## YOUR OBJECTIVE:
Starting with the opening line of the material, restate every line word for word, and end on the line containing "The width and height of the screenshot is (1264, 930).".

## RECORDS TO USE:

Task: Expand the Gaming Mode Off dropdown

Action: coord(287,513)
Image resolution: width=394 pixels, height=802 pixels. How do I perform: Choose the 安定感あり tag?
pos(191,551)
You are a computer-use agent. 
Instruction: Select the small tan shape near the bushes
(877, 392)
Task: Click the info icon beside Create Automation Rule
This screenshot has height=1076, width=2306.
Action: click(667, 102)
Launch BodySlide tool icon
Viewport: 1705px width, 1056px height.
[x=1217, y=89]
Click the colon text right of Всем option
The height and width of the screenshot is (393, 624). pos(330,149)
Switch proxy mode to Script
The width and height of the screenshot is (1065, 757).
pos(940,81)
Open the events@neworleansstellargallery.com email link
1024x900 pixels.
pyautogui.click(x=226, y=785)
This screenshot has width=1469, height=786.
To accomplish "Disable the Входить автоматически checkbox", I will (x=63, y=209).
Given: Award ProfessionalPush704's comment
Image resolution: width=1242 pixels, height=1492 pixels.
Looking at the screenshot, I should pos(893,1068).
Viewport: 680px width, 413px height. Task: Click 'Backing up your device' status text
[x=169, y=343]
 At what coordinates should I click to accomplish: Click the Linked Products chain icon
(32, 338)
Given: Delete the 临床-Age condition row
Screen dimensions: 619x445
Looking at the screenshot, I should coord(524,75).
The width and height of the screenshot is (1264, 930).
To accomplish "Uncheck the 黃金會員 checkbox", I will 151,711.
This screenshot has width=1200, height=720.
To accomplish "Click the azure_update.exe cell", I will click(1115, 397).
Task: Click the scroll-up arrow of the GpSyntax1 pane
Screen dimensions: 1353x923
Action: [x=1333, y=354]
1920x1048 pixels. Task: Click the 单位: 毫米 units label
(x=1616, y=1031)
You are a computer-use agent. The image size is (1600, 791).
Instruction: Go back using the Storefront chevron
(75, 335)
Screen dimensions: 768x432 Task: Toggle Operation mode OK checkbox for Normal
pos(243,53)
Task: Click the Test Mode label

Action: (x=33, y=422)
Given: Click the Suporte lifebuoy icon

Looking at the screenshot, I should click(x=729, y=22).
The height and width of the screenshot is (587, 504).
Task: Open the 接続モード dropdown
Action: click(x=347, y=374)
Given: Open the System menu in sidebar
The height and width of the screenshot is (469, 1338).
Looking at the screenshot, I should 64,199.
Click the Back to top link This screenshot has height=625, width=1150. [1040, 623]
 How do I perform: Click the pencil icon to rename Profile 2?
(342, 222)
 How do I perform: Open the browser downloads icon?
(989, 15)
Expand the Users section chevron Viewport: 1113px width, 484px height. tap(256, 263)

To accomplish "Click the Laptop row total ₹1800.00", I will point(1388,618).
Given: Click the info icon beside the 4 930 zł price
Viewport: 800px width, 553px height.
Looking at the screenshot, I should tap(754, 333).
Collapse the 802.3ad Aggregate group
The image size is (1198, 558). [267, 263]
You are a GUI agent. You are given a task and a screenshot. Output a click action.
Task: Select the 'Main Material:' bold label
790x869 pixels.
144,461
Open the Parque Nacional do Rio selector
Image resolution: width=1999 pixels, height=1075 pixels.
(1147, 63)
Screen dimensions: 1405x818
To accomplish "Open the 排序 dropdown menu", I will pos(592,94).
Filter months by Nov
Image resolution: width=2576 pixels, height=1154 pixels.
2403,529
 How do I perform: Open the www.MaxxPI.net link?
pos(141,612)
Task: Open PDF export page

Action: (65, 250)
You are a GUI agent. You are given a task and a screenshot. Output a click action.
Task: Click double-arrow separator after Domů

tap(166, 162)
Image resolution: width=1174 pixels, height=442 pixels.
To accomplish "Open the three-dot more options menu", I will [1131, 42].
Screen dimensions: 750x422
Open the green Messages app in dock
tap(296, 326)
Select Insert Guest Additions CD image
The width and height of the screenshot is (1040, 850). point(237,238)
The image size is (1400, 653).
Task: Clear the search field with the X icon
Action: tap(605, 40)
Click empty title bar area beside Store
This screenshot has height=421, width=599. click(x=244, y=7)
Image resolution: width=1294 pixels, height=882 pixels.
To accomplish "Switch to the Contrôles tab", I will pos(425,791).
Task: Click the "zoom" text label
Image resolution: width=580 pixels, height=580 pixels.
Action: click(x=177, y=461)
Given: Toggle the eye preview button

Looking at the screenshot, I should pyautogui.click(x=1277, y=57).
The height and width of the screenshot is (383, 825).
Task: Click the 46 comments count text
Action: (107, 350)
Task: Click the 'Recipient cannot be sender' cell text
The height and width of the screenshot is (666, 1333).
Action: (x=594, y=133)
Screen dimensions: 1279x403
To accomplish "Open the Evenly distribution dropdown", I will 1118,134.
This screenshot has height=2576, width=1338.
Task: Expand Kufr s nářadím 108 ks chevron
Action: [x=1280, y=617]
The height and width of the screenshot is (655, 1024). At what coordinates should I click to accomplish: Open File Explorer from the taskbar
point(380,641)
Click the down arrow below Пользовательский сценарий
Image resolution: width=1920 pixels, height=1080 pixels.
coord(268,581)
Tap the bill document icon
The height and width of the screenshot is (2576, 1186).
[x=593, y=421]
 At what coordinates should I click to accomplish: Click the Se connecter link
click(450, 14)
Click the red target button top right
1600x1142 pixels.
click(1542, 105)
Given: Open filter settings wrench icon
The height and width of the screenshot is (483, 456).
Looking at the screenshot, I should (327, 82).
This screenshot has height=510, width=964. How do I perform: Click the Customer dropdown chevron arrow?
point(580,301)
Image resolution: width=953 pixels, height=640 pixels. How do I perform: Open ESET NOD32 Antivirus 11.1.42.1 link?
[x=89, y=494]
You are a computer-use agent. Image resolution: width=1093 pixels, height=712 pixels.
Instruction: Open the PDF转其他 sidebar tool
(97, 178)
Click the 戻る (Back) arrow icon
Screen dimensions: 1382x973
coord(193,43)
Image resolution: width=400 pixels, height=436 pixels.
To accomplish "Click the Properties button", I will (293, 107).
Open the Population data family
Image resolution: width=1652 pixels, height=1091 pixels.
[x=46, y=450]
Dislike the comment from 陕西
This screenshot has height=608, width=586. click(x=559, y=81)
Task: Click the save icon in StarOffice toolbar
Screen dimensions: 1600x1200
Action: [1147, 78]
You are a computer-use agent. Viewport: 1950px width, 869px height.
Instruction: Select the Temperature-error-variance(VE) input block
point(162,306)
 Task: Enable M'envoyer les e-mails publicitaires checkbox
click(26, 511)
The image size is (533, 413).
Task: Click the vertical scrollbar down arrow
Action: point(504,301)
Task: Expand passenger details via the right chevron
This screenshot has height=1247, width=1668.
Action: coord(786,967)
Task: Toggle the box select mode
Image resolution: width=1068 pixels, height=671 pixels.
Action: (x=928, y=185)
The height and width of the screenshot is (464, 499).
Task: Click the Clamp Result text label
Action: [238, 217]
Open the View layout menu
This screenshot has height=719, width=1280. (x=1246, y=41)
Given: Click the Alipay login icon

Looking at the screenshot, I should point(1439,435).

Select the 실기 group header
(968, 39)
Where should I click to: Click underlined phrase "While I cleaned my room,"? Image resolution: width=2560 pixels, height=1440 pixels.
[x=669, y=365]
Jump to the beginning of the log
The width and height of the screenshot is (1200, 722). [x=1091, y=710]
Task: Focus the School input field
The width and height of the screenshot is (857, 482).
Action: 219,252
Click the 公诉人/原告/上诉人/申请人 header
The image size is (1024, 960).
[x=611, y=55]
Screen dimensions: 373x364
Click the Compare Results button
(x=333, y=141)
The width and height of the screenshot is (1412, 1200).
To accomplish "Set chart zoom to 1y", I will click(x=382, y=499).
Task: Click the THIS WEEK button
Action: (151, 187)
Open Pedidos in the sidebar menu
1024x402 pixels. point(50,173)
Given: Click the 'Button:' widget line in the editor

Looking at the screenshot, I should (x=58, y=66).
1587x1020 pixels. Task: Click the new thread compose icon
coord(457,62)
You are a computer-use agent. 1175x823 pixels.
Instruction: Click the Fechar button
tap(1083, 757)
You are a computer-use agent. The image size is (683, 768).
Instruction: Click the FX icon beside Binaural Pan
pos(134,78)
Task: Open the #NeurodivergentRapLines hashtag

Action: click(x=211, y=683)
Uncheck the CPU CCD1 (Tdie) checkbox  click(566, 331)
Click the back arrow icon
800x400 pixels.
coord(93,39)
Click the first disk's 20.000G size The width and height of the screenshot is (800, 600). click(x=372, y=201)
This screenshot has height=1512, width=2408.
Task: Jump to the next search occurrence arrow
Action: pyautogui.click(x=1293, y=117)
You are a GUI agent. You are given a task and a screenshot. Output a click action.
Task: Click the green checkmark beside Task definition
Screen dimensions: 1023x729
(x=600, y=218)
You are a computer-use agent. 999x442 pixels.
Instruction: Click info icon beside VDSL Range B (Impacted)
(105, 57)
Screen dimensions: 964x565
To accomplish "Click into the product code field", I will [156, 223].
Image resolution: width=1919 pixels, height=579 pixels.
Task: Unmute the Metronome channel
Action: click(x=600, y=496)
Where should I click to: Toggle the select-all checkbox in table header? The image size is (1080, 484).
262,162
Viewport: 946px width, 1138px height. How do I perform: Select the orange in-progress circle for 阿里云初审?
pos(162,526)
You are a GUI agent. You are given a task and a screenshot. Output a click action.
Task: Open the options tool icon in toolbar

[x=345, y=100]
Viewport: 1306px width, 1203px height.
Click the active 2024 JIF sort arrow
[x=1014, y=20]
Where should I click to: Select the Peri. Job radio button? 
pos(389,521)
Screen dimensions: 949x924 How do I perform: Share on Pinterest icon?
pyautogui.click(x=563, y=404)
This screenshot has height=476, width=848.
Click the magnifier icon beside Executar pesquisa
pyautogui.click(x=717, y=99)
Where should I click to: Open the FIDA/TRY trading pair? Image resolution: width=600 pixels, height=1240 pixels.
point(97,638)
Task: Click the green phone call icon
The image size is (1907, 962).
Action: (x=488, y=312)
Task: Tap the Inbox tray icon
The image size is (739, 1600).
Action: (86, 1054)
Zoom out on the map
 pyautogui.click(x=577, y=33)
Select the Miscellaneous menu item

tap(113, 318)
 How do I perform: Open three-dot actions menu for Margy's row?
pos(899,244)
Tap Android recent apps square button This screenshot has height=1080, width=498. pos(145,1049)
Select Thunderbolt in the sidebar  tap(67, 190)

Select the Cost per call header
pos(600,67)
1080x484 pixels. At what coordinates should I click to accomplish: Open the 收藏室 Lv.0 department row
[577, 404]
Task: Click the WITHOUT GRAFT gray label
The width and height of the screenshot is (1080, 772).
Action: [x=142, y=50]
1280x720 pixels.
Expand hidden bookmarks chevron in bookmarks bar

## OUTPUT:
Task: Expand the Gaming Mode Off dropdown

Action: coord(287,513)
Image resolution: width=394 pixels, height=802 pixels. How do I perform: Choose the 安定感あり tag?
pos(191,551)
You are a computer-use agent. 
Instruction: Select the small tan shape near the bushes
(877, 392)
Task: Click the info icon beside Create Automation Rule
This screenshot has height=1076, width=2306.
Action: click(667, 102)
Launch BodySlide tool icon
Viewport: 1705px width, 1056px height.
[x=1217, y=89]
Click the colon text right of Всем option
The height and width of the screenshot is (393, 624). pos(330,149)
Switch proxy mode to Script
The width and height of the screenshot is (1065, 757).
pos(940,81)
Open the events@neworleansstellargallery.com email link
1024x900 pixels.
pyautogui.click(x=226, y=785)
This screenshot has width=1469, height=786.
To accomplish "Disable the Входить автоматически checkbox", I will (x=63, y=209).
Given: Award ProfessionalPush704's comment
Image resolution: width=1242 pixels, height=1492 pixels.
Looking at the screenshot, I should pos(893,1068).
Viewport: 680px width, 413px height. Task: Click 'Backing up your device' status text
[x=169, y=343]
 At what coordinates should I click to accomplish: Click the Linked Products chain icon
(32, 338)
Given: Delete the 临床-Age condition row
Screen dimensions: 619x445
Looking at the screenshot, I should coord(524,75).
The width and height of the screenshot is (1264, 930).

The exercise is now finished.